Certa vez, não aguentando mais esperar pelo dia que não chegava e que lhe traria a realização de todos os seus imprudentes desejos, decidiu perguntar à coruja sábia como poderia, pelos seu próprios meios, alcançar os seus intentos. Muitos animais e plantas ouviram o que ele disse e a sua risota foi tal que o feijoeiro sentiu-se gelar por dentro, desejando esconder-se no mais fundo buraco da terra, longe da vista de todos. A coruja, bondosa e sabida, não se riu e respondeu:
- Não, filhinho, não há maneira de alcançares o que desejas ou, se há, eu não sei. Lamento.
Assim terminou a conversa, mas a troça que fizeram dele não abrandou ainda durante muito tempo. Por isso, a sua inveja transformou-se em raiva e a raiva transformou-se em ódio. Esse ódio tornou mau o que dantes era de uma revolta quase sem malícia.
Os dias foram correndo e a plantinha imprudente sentia as suas entranhas contorcerem-se cada vez mais rancorosamente. Queria atingir, a qualquer custo, aquilo pretendia. Por fim, quando percebeu que nunca lhe seria possível realizar as suas loucuras, a sua ira foi tal que só pensava em destruir, de algum modo, a tranquilidade daqueles que usufruíam daquilo que ele não podia ter. Pensou longamente, misturando no mesmo caldeirão astúcia, a qual ele possuía em pequena quantidade, e loucura originada pelo ódio, coisa que agora já tinha em abundância. Por fim, decidiu o caminho a seguir, fazendo o que melhor sabia fazer, crescer…

Um dia, o grande e alto choupo acordou espartilhado por uma resistente trepadeira que subia afincadamente por ele acima: era o pequeno feijoeiro. A amargurada planta tinha-se esticado tanto quanto lhe era possível. Ultrapassado o topo da sua esguia vara de apoio, rastejara pelo chão até à base do choupo e começara a trepá-lo. Estava uma noite escura, as estrelas não brilhavam e a lua dormia também, dando cobertura à progressão dos planos da furiosa plantinha. Assim, quando amanheceu, já o feijoeiro ia muito alto, agarrado ao tronco da pobre árvore com todas as suas forças.
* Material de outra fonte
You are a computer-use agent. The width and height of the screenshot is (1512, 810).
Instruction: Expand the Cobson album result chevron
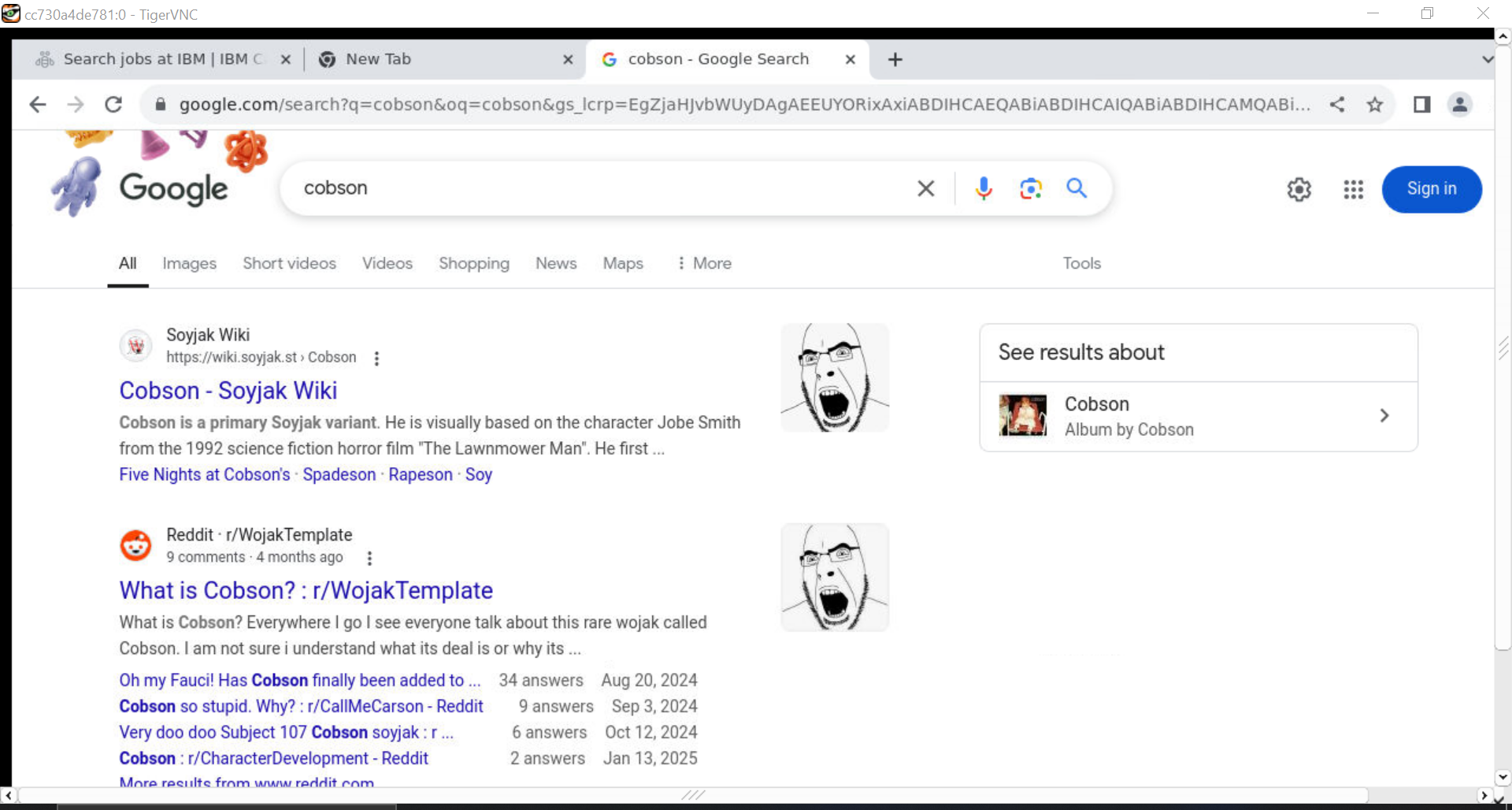[x=1384, y=416]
Daí em diante, deu livre curso à sua maldade e à raiva que o consumia; derrubou o ninho do falcão e a casa da coruja sábia e causou prejuízos a todos quantos viviam nos ramos do choupo - e até à própria árvore, enfraqueceu devido ao parasita. Sem se dar conta, o feijoeiro caminhava também para a própria desgraça.
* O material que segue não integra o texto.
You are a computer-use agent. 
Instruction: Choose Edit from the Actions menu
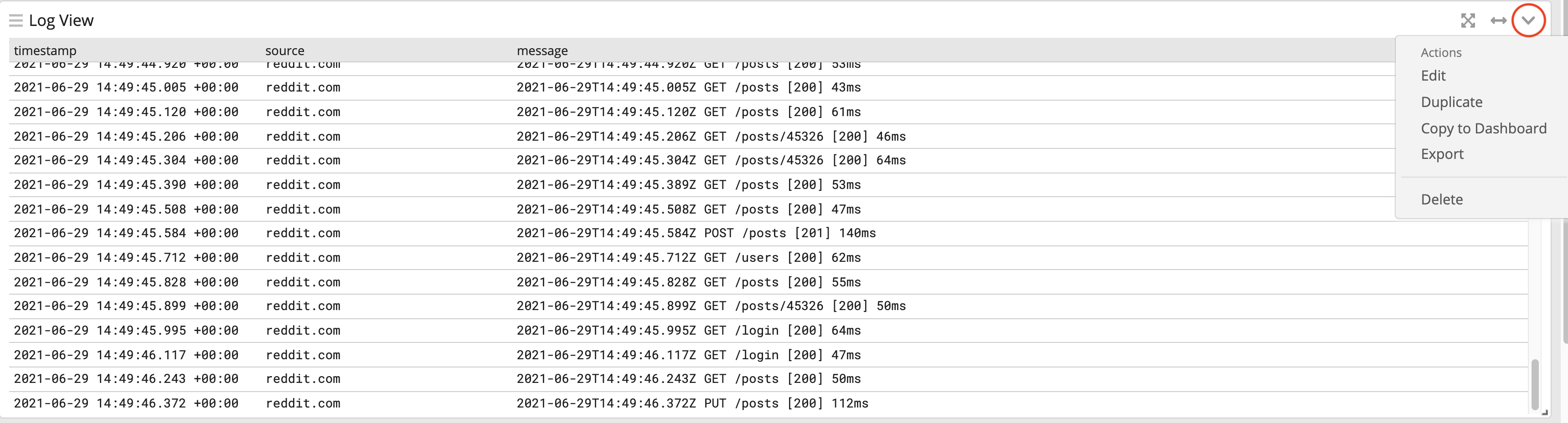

Apesar de ter dado largas ao seu mau génio através de todas estas patifarias, quando chegou ao topo, a sua desilusão não tinha limites. Não lhe era possível encontrar consolo na desgraça dos outros nem sentia aplacada a sua fome de vingança…apoderara-se si um grande e aflitivo vazio. Mas não teve tempo para pensar muito no que fizera e, eventualmente, arrepender-se, pois a árvore, que já era idosa, minada pelo parasita e desejando pôr termo à maldade do feijoeiro, ordenou às suas raízes que deixassem de oferecer resistência e, dias depois, quando veio o primeiro vento forte, tombou, esmagou a trepadeira e caiu na horta onde proliferavam os feijoeiros. Parece que, daí em diante, o velho agricultor não mais os semeou, alegando que davam azar.